This arguably is very true, but not in the way you wish to represent it.

Degeneration lacks the distortion multiplication effect of looped feedback (e.g. shown by Baxandall, Olson et al). According to extant research (Boyk at all) degeneration does in fact lower harmonic distortion for nearly all distortion products (dependent somewhat on circit and device) by the approximately the amount of the degeneration applied, something which looped feedback cannot accomplish.

Further, if there is less distortion fed to the following stage distortion multiplication effects are reduced and whatever feedback we choose to apply is more effective dealing with the low order harmonics that remain, rather than with the multiplied products.

So degeneration is not the same as global looped feedback, because it is, if smartly applied considerably superior in reducing all distortions than to just apply more global looped feedback.

Quote:
Originally Posted by wahab View Post
Reducing a stage gain by a factor of 10 dB by increasing degeneration will not reduce this stage distorsion by the same
factor , as is the case with GNFB , wich is what i pointed in the post above.
What you point out is in direct opposition to widely published observations.

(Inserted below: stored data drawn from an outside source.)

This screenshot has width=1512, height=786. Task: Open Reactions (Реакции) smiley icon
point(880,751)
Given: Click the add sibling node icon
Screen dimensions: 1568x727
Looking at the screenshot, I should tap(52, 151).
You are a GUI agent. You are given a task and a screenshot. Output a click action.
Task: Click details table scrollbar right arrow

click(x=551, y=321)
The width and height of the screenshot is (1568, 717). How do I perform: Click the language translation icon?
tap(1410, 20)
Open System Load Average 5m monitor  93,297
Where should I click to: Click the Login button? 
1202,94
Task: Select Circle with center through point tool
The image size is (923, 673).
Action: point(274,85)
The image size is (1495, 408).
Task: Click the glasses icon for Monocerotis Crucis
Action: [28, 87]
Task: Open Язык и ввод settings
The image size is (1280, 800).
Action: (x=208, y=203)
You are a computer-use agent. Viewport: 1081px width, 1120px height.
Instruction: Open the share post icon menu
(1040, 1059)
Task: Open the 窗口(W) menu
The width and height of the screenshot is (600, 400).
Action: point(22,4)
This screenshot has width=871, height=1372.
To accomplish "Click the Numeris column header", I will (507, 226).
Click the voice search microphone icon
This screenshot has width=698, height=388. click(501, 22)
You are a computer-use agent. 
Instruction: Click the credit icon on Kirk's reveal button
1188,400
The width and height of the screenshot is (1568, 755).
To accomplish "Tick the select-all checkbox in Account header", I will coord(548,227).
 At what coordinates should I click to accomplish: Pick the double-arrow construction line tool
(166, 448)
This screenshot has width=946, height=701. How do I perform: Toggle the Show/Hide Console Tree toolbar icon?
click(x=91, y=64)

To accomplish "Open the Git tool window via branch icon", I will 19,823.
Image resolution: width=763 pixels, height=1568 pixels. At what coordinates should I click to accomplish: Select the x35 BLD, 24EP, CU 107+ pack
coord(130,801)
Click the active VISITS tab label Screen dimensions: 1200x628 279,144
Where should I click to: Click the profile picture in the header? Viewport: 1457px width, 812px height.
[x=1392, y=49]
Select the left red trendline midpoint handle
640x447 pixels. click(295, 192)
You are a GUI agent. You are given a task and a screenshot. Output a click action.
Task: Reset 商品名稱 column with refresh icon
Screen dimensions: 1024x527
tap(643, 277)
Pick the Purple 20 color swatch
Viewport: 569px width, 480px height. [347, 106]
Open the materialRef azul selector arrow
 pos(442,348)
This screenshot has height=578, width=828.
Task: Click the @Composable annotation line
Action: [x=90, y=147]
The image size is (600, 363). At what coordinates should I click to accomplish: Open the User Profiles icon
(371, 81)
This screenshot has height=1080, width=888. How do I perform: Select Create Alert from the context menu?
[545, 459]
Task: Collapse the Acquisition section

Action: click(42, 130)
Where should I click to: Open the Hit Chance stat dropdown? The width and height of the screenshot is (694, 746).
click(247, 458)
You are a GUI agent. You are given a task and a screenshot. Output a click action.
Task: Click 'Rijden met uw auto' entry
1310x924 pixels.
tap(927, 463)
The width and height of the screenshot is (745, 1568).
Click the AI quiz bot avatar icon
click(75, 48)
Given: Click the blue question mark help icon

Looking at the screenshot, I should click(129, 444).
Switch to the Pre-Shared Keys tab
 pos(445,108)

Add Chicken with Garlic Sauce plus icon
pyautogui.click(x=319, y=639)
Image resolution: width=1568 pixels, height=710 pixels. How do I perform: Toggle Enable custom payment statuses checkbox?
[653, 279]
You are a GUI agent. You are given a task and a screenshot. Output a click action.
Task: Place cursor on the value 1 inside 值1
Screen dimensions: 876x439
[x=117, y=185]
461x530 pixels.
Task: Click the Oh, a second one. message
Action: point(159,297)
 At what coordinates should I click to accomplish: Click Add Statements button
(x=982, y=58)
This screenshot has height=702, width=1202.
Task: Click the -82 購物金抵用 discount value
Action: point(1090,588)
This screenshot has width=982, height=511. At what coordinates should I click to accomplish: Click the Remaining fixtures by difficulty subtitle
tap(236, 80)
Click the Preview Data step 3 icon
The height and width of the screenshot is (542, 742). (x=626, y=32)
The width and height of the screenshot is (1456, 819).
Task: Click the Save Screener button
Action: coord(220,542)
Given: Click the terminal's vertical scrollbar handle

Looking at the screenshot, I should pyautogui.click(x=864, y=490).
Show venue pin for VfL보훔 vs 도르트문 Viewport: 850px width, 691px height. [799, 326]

So if you wish to have your contentions to be considered, you would have to provide proof that widely published observations are in fact wrong and your claims that are in opposition to them are in fact true.

Quote:
Originally Posted by wahab View Post
Also , about miller compensation , you re downplaying the fact that not only it reduce the open loop gain bandwith but that at the same time this lost gain is in fact used to create a local feedback loop that will inherently reduce the distortion of this stage.
On the contrary, I did not downplay the effects, but I included them and mentioned them explicitly.

The Miller compensation forces the undegenerated input stage to swing more signal for a given output voltage, so it's distortion is increased. However the VAS stage's distortion after the input stage is decreased. Overall it leads usually to an increase in the distortion compared to no miller feedback.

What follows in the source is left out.